Since the conception of the motion picture, going to the movies has become a powerful form of escapism. We leave reality behind, if only for a little bit, to find satisfaction elsewhere. Sometimes we live vicariously through others, imagining a life that isn't our own. Movies can instruct, but they can also influence viewers for the worse. Regardless, going to the movies is an evergreen way to escape.
Thus is the pastime of Don Draper, fictitious Madison Avenue creative genius in the world of advertising (or at least the world Mad Men has set up). When he’s not pitching ads, drinking or adding notches to his bedpost, he is enjoying the wonders of the silver screen.
Don seems to be living the successful life of an ad man. However, that doesn’t mean that leaving reality through film might not be necessary. But I must analyze why Don Draper in particular takes his troubles to the movies so much.
If there's anything Mr. Draper and I have in common, it's that if we are ever missing, we probably are at the movies (not together...I wish though. I wish).
As someone in the persuasion business, you need to know how to sell. Whether it is an idea or a product or what have you, there must be some form of showmanship in getting your message across. You need to somehow create a need for your audience, and convince them that without it, they won't be happy. That's what happiness is, according to Don, "the moment before you need more happiness."
The same could go for a film trailer, for instance. If the clip you view sells you enough, influencing you to go out and become part of a film's audience, then persuasion has successfully done its job.
Another important aspect of film is that actors take on a new persona in order to seem to be something they are not. They also expect their audience to willingly suspend their disbelief momentarily as they reinvent themselves on screen. This masquerade probably intrigues Don because it is exactly what he did: He took on a different identity and found a different role. Don Draper reinvented himself after coming out of World War — Dick Whitman died, and the Mr. Draper we all know and love was born. Due to his own “rebirth,” Draper may admire actors for taking on a different form.
However, Don must work to maintain this facade. When the camera stops rolling for Cary Grant or Audrey Hepburn, they can continue their normal life and be themselves, yet Don cannot. His self-produced image is all he has, and he has built it up too much to even consider changing it. However, the fantasy of leaving everything behind lures him into spending so much time living vicariously through actors and actresses on screen. Their adventures become his own, and they are able to resolve everything by the time the credits roll. Even at the end of every episode and season, when you’d expect closure, Don is unable to solve his problems and be completely satisfied with the end results.

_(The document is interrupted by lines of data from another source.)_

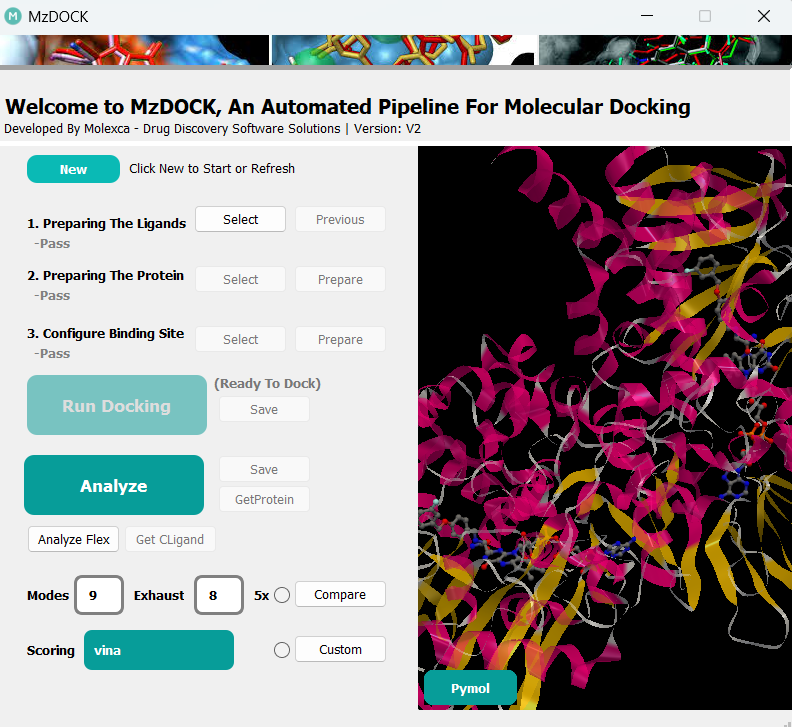Screen dimensions: 792x727
Task: Click Select for Preparing The Protein
Action: tap(240, 279)
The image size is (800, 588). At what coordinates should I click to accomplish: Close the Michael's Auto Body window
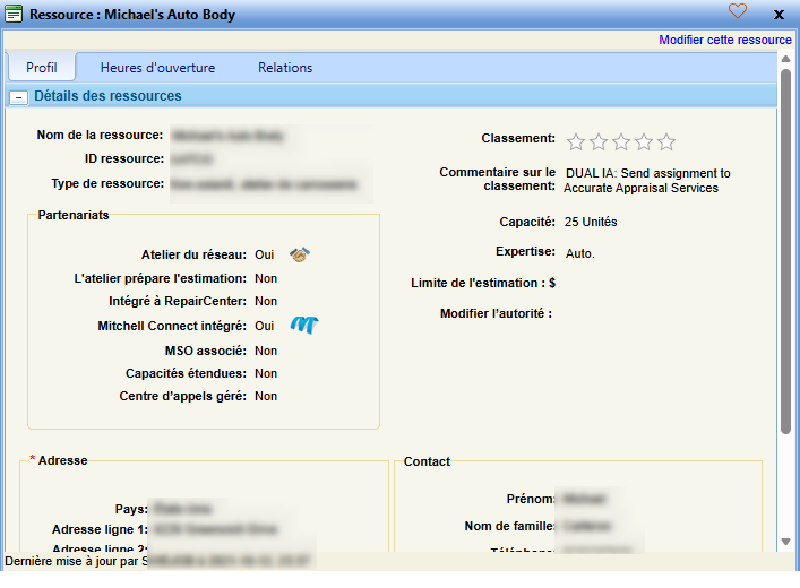point(779,14)
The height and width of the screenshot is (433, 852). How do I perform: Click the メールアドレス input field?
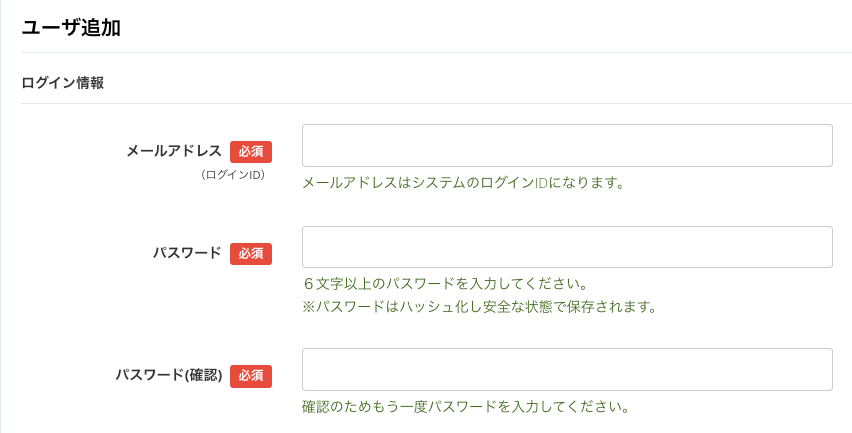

He tries very hard, and only a few time god we see him falter, if only for a flickering second, and then he is back to his cold, callous self.
In advertising, agencies have the mission of convincing you to feel that certain way about a product or an idea. For example, billboards reaffirm that your happiness about something is acceptable. In film, there is a similar task at hand: To make an audience satisfied with what they see. However, this doesn’t necessarily mean that an audience will be happy leaving a movie.
As long as the psychological need is fulfilled, it doesn’t matter whether it is intended for happiness, sadness or anger. For example, someone may not feel happy after watching Alfred Hitchcock’s Vertigo, but they will find the need for stimulation is satisfied. There are movies we can watch, sob uncontrollably through (cough, TITANIC), and even though we don't feel happy afterwards, the media void is filled, and we move on (to anger about why they both couldn't fit on that damn door).
Mr. Draper isn’t exactly the happy ending kind of guy, anyhow.
Maybe the rationale behind Don’s constant theater escapades is simpler than it seems. Don goes to the movies simply to escape his life, and he might even wish that once the credits roll on screen, the same would happen to him. As his self-destructive actions cause him to slowly lose everything, Don knows that he will always have film on his side. His inability to relate to people on a deeper-than-surface level along with his disgust for reality leaves him to hit up the box office and take a break from life, if only temporarily.